I only like to give raw bones when the weather is nice so I can turf her outside to eat it. If I give her one in the house, she stays on her mat for so long and then decides its time to hide it  This can be in her bed or in mine ! Not good.


----------



## colpa110 (Jul 5, 2011)

Mogdog said:


> That must have been tricky separating them when frozen together ... did you partially defrost then refreeze one of them?
> 
> I ordered some too but they came individually wrapped which was much easier. I've bought some poultry shears and they worked like a dream cutting through the defrosted carcass. The dogs LOVED it!


It took some doing with my hefty weight cleaver!!!


----------



## Mogdog (Feb 6, 2011)

colpa110 said:


> It took some doing with my hefty weight cleaver!!!


Oh my goodness, make sure you don't chop a finger off!


----------



## Mogdog (Feb 6, 2011)

MillieDog said:


> Hi Sue
> Not sure about a chicken wing. I tried to give her one once, but she squirreled a whole one inside her mouth and looked guilty not knowing what to do with it  I haven't tried since.
> 
> I only like to give raw bones when the weather is nice so I can turf her outside to eat it. If I give her one in the house, she stays on her mat for so long and then decides its time to hide it  This can be in her bed or in mine ! Not good.

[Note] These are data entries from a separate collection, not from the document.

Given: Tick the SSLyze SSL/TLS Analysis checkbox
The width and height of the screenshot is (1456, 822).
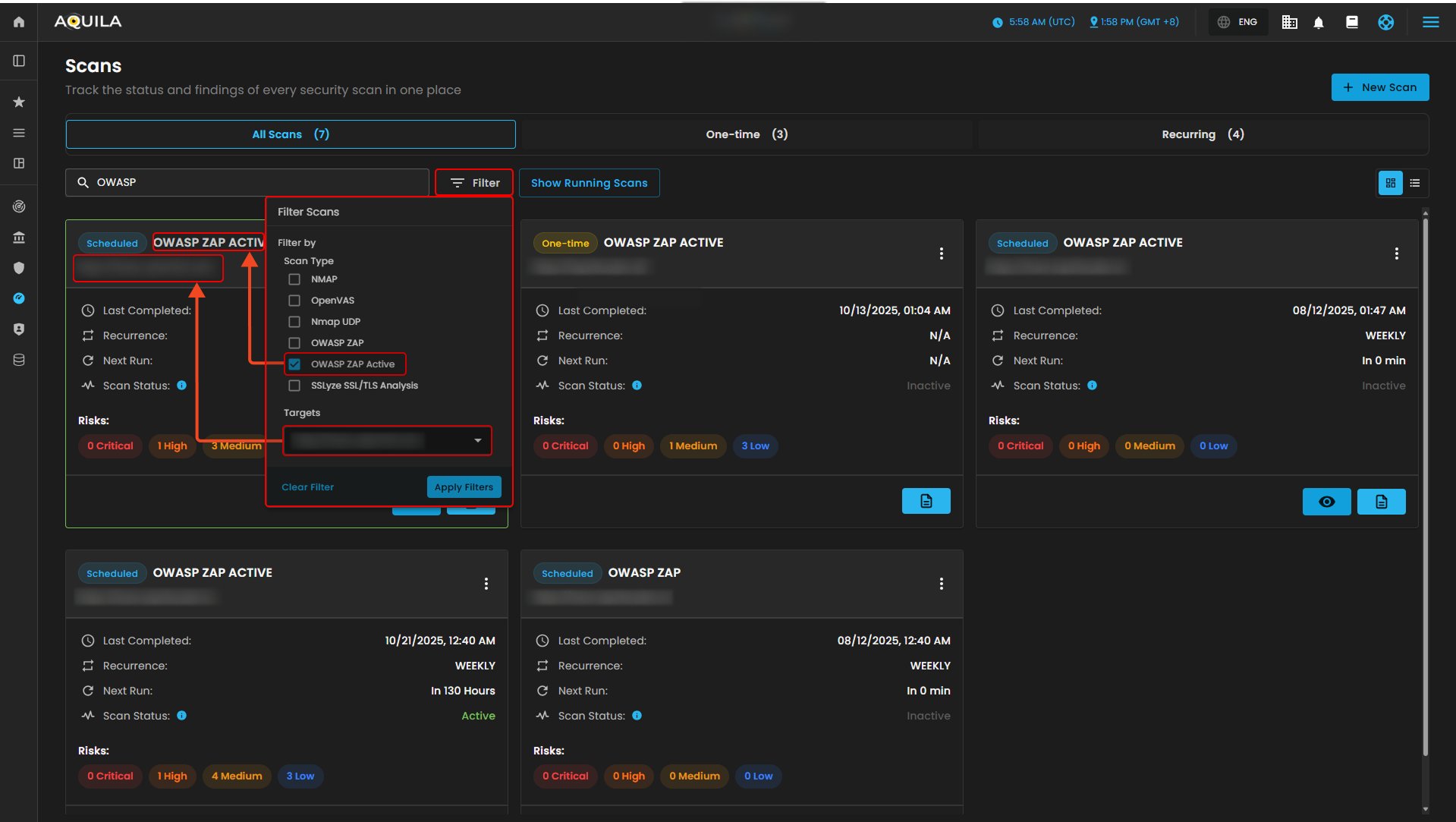Looking at the screenshot, I should 294,386.
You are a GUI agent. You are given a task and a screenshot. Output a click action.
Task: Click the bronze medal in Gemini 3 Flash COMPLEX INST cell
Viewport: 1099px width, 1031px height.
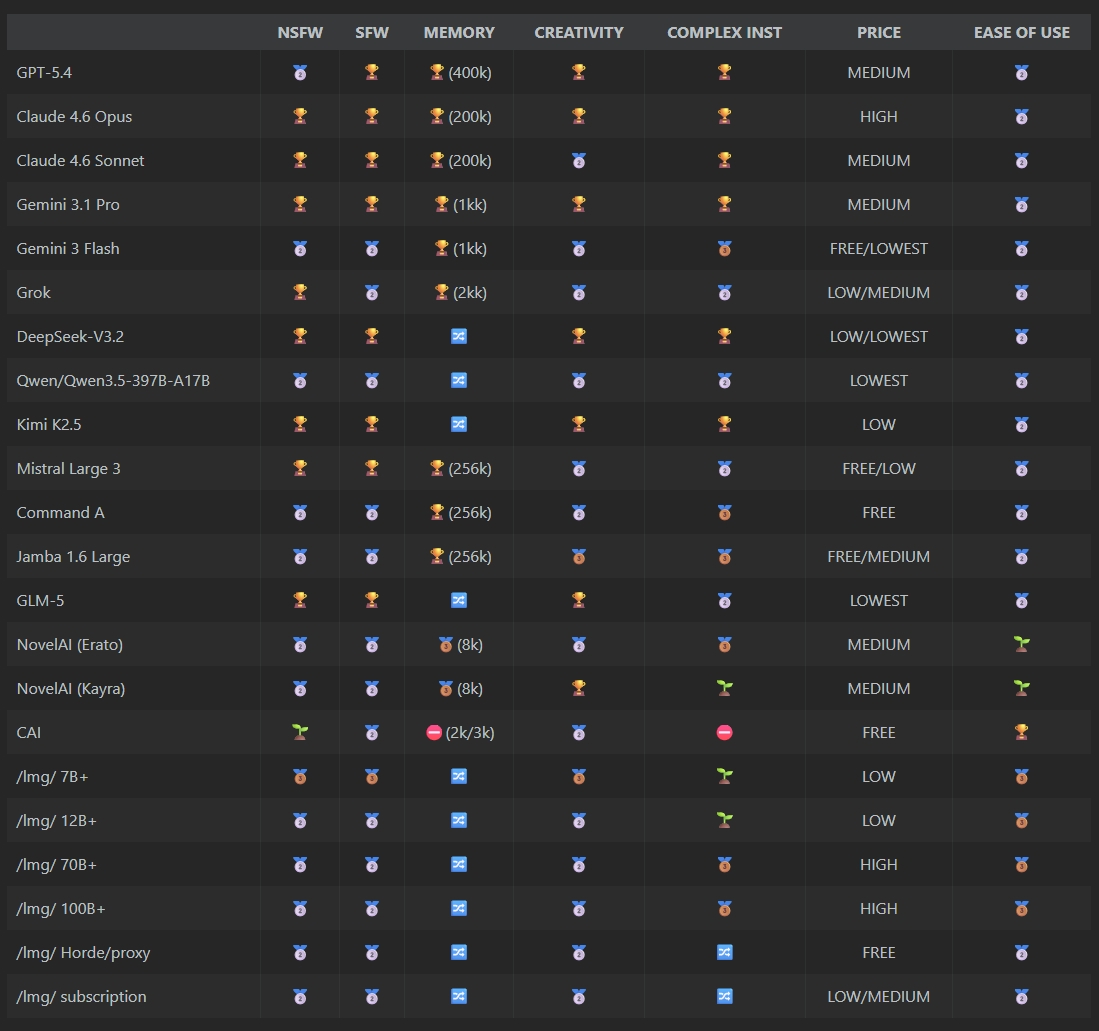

It's funny how they eat differently ... I give the dogs theirs in the kitchen and they take them outside to eat in the garden. Bess has almost finished a chicken wing by the time she gets to the back door, I can hear it cracking and crunching ... and Maisie daintily puts hers on the grass and sits looking at it for ages before she eats it!


----------



## tessybear (May 1, 2011)

That's exactly what mine do they take their wings outside straight away. 
Note to self - buy some poultry shears, I struggle even separating the lamb ribs, but where do you buy them from?


----------